La séance a été prolongée par la projection de la première partie d’un des films récents de V. Alexakis, Les Athéniens. Le titre désigne à la fois les personnages (un groupe d’Athéniens sortis tout droit d’un roman picaresque, filmé dans une Athènes laide et polluée) et la tragédie jouée à l’Odéon d’Hérode Atticus, un pastiche bourré de grandiloquence. On retrouve là un des thèmes chers à Vassilis Alexakis : les héros antiques font de l’ombre aux « Grecs d’aujourd’hui ».

 

[229] Jeudi 11 décembre 1997
Autour du viol et de la mort de Lucrèce
Pierre Pouthier, professeur honoraire à l'Université de Limoges

Le sujet de la conférence ramenait apparemment à la Rome archaïque. On aurait pu considérer cet épisode de la légende comme un récit romanesque mineur, malgré son influence sur la destin de la Cité.
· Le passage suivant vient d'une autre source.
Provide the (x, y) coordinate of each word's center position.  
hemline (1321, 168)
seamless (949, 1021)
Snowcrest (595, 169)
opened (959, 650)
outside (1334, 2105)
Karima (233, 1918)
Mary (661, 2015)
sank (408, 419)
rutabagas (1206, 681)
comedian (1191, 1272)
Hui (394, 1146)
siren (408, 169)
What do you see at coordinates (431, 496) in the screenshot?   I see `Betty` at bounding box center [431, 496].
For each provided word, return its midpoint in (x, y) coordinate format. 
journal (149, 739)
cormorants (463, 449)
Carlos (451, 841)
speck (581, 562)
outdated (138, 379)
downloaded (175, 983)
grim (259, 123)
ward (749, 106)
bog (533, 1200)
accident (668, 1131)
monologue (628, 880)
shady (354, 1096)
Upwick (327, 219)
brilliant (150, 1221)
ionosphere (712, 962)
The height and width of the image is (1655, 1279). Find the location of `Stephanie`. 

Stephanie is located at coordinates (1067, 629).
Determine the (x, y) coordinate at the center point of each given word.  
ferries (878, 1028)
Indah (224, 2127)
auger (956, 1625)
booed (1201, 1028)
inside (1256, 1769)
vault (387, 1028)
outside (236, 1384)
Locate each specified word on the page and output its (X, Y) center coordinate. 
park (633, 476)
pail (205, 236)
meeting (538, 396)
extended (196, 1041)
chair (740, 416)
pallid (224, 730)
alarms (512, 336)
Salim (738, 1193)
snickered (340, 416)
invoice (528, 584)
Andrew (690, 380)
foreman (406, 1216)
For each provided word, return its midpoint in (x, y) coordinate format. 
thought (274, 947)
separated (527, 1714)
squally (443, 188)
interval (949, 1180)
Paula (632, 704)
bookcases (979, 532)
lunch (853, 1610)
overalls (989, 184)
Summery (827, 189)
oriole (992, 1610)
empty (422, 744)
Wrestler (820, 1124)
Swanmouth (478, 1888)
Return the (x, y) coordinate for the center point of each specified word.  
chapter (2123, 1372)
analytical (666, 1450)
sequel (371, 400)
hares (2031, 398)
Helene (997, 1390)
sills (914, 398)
Mais la solide démonstration de M. Pouthier en a montré l’importance, en soulignant les aspects historique, politique et sociologique.

L’aventure tragique de la vertueuse épouse de Tarquin Collatin, déshonorée par le plus jeune fils du roi Tarquin le Superbe, est devenue, au cours des âges — et surtout par l’intercession de Tite-Live à l’époque augustéenne — un véritable fait national pour les Latins, au même titre que, chez nous, la « geste » de Vercingétorix, Clovis, saint Louis ou... Jeanne d’Arc.

Le récit de cette aventure, connue par les dernières pages du livre I de l’Histoire livienne, doit être replacé d’emblée dans son cadre légendaire : cette tragédie sanglante, à l’intérieur d’une même « gens », évoquant les crimes des dynasties grecques, donne aux Romains une « garantie hellénique » ainsi qu’une aura mythologique.

Le cadre politique doit être pris en compte : la mort de Lucrèce est liée à la naissance de la République, à la condamnation du regnum privé de virtus. Cependant la chute des Tarquins ne donne pas lieu, d’après Tite-Live, à une violence révolutionnaire ; l’histoire projette dans le passé les mythes républicains du Ile siècle avant notre ère. En revanche, l’écrivain latin a fort bien vu un aspect important de la dimension historique de l’événement, c’est-à-dire le reflux de la puissance étrusque. Cela dit, il faut contrôler le récit livien en le confrontant aux trouvailles archéologiques. Il apparaît alors que les Étrusques ont dû vraisemblablement abandonner le pouvoir en 509, mais que, pendant un demi-siècle, ils ont laissé dans l’Urbs leurs bâtisseurs et leurs artisans.

Le conférencier insiste alors sur la portée de l’événement en tant que « ressort national ». D’un point de vue sociologique, le viol et le suicide de Lucrèce appartiennent à la mentalité primitive : ces actes font appel à la « violence fondatrice » analysée par G. Dumézil ; ils créent la « dette de sang », qui va se traduire de manière adoucie par la punition collective de la famille royale. Tite-Live replace tout cela dans un cadre social cohérent, qui correspond à la naissance du droit romain. Cependant le suicide en question semble répondre davantage aux préoccupations des Stoïciens, par l’entremise de Cicéron, c’est-à-dire les tenants d’une philosophie modérée, dépouvue de toute métaphysique.

L’historien, dit en conclusion M. Pouthier, écrit l’histoire que son temps exige, ce « lieu de mémoire », lieu virtuel où un peuple a l’impression de retrouver les éléments de son thème national.